Moção do PCP rejeitada pelo parlamento com abstenções do Chega e do PS

Moção do PCP rejeitada pelo parlamento com abstenções do Chega e do PS
| Política
Porto Canal/ Agências

A moção de censura ao Governo, apresentada pelo PCP, foi rejeitada pelo parlamento, com os votos contra do PSD, CDS-PP e IL e a abstenção do PS e do Chega.

A moção de censura dos comunistas, intitulada “travar a degradação da situação nacional, por uma política alternativa de progresso e desenvolvimento”, já tinha chumbo anunciado antes do debate e a votação confirmou este desfecho. PCP, BE, Livre e PAN votaram a favor, PSD, CDS-PP e IL contra e o PS e o Chega optaram pela abstenção.
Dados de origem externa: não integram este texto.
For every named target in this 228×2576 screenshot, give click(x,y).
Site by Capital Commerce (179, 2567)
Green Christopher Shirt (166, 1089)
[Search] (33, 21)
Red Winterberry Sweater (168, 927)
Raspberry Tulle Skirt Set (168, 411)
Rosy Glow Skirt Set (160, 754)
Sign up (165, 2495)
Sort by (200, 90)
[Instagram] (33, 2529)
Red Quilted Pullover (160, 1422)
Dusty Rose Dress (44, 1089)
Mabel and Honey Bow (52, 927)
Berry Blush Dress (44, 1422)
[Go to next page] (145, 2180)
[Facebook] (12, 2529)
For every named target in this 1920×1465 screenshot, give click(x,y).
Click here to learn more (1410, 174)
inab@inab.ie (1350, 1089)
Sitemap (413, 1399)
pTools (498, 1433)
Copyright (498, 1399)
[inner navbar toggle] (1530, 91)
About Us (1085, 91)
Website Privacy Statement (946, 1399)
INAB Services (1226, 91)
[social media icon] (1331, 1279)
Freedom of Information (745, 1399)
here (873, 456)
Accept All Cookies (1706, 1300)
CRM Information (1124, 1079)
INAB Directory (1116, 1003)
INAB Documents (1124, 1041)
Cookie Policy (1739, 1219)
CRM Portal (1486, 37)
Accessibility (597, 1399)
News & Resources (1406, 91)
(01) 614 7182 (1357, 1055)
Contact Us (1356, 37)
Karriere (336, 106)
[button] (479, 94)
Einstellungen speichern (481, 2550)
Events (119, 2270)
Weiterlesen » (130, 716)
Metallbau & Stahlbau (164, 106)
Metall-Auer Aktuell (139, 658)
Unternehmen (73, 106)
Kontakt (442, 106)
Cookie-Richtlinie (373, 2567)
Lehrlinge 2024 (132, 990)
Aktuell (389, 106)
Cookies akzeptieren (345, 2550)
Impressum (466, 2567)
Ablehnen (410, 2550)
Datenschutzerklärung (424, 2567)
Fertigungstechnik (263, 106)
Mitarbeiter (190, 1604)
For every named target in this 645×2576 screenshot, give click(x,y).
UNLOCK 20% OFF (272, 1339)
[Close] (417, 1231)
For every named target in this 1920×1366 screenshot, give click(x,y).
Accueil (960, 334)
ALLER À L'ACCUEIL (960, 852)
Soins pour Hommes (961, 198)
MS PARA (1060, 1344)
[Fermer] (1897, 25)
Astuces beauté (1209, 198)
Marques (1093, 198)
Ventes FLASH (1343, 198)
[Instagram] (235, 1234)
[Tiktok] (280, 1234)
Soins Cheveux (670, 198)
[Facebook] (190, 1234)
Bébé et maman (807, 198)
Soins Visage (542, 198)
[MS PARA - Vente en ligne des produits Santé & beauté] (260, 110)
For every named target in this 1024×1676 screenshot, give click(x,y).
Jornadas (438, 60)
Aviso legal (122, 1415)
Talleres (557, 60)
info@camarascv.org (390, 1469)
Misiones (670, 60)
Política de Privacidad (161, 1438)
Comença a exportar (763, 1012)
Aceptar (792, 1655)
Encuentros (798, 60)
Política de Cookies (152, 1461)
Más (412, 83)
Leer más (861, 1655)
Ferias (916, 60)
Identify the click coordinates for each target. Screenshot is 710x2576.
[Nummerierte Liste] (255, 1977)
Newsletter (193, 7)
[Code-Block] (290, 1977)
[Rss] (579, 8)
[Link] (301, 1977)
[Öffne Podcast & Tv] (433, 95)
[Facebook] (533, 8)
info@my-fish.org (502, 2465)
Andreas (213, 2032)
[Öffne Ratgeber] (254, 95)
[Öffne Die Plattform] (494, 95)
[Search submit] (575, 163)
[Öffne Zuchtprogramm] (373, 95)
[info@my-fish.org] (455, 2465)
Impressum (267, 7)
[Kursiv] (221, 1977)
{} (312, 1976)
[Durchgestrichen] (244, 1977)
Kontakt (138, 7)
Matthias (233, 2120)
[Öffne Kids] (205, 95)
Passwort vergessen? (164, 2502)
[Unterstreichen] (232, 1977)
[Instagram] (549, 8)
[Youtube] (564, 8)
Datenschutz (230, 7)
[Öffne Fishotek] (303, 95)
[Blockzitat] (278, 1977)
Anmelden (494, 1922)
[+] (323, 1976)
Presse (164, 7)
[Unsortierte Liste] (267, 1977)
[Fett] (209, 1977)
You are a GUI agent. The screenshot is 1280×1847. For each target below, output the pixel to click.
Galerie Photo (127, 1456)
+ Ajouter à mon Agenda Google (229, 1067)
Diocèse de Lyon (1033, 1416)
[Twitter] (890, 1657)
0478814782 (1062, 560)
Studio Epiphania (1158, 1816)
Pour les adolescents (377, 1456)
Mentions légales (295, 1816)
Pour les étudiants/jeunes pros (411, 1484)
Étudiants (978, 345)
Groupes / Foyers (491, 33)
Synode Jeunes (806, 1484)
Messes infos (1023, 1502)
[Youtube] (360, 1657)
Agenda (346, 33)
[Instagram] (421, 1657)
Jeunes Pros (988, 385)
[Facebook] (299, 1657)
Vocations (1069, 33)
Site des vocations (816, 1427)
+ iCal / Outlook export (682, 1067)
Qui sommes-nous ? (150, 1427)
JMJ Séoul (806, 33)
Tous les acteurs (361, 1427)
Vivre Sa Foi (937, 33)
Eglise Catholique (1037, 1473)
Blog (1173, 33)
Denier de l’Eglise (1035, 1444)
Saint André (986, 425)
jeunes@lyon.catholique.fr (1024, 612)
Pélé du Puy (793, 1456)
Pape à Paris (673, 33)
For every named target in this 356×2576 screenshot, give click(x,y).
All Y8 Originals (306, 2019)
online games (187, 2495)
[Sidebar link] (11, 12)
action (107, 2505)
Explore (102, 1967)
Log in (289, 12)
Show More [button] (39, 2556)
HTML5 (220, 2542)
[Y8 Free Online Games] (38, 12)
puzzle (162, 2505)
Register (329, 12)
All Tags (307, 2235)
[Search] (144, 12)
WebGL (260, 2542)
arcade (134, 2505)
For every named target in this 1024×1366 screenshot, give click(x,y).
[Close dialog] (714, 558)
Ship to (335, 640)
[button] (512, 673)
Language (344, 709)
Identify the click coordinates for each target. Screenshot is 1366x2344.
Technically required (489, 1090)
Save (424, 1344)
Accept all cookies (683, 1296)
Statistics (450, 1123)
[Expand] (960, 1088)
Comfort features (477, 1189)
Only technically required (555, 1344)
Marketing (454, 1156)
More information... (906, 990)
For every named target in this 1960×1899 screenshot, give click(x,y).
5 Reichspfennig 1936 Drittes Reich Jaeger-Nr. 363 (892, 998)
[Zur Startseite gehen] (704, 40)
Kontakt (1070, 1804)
O presidente do parlamento, José Pedro Aguiar-Branco, anunciou os votos desta moção de censura – 88 votos contra, 126 abstenções e 14 votos a favor – e proclamou que a iniciativa tinha sido rejeitada.

Quando foi feito este anúncio, as bancadas do PSD e do CDS-PP levantaram-se e bateram palmas de pé.

Na abertura deste debate, o primeiro-ministro, Luís Montenegro, anunciou esta quarta-feira que o Governo avançará com a proposta de uma moção de confiança ao executivo pelo parlamento, "não tendo ficado claro" que os partidos dão ao executivo condições para continuar.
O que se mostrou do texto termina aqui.